▶ [Task description]:
Please output the section of the listing below that opens with the line containing "Where should I click to: Open" and closes with the line containing "Add a new action", exactly and with nothing else.

━━━ Information shown

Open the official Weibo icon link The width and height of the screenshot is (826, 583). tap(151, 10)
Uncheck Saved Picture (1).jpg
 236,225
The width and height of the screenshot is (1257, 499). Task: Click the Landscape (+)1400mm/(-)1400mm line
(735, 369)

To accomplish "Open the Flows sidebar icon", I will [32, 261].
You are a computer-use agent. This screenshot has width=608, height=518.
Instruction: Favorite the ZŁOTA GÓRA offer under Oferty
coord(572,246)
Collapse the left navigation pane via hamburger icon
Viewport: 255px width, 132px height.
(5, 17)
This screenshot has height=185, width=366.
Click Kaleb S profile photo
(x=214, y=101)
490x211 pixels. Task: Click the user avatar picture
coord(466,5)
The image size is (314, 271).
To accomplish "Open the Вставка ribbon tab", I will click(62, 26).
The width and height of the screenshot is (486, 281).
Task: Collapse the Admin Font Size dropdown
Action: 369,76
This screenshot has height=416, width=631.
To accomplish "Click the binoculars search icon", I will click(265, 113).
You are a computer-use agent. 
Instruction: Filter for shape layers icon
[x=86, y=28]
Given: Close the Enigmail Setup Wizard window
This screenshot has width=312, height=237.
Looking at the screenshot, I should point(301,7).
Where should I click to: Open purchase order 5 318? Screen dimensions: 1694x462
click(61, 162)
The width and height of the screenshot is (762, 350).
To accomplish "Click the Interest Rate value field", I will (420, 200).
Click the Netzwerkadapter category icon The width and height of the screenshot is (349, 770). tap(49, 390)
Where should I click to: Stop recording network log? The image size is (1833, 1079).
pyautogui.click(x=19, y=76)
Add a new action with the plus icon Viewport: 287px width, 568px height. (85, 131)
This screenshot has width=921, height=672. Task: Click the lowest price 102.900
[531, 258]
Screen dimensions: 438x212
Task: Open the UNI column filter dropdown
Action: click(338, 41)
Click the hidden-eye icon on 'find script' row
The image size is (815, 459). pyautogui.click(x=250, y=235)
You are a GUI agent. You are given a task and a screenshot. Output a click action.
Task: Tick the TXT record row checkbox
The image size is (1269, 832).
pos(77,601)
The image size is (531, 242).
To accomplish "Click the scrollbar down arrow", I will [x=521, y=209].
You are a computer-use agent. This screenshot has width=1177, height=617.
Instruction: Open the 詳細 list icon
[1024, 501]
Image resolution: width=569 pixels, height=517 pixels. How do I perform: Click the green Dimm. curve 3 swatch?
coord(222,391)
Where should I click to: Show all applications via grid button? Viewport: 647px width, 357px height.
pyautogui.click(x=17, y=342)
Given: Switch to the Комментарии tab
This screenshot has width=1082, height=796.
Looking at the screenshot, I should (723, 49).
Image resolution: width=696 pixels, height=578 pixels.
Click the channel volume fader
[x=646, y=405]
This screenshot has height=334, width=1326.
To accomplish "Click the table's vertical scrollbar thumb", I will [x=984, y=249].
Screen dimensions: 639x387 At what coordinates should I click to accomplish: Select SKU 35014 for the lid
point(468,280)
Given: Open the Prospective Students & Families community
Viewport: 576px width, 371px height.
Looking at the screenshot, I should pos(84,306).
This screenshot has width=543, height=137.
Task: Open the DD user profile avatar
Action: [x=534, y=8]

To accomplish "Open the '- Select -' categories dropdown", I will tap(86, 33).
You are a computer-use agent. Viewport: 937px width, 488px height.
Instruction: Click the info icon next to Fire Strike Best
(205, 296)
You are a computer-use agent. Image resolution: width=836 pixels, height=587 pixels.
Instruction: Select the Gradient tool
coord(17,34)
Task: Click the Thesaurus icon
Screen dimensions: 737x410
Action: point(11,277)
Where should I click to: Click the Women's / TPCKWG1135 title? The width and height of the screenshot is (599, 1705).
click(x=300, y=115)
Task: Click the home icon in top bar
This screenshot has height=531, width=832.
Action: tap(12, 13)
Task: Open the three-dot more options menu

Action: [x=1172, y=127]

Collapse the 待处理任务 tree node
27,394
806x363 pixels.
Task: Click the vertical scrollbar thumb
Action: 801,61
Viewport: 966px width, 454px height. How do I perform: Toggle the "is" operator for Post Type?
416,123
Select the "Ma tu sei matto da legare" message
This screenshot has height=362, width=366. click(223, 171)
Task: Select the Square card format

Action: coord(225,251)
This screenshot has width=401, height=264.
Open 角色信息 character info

━━━━━━

▶ [Result for this task]:
Where should I click to: Open purchase order 5 318? Screen dimensions: 1694x462
click(61, 162)
The width and height of the screenshot is (762, 350).
To accomplish "Click the Interest Rate value field", I will (420, 200).
Click the Netzwerkadapter category icon The width and height of the screenshot is (349, 770). tap(49, 390)
Where should I click to: Stop recording network log? The image size is (1833, 1079).
pyautogui.click(x=19, y=76)
Add a new action with the plus icon Viewport: 287px width, 568px height. (85, 131)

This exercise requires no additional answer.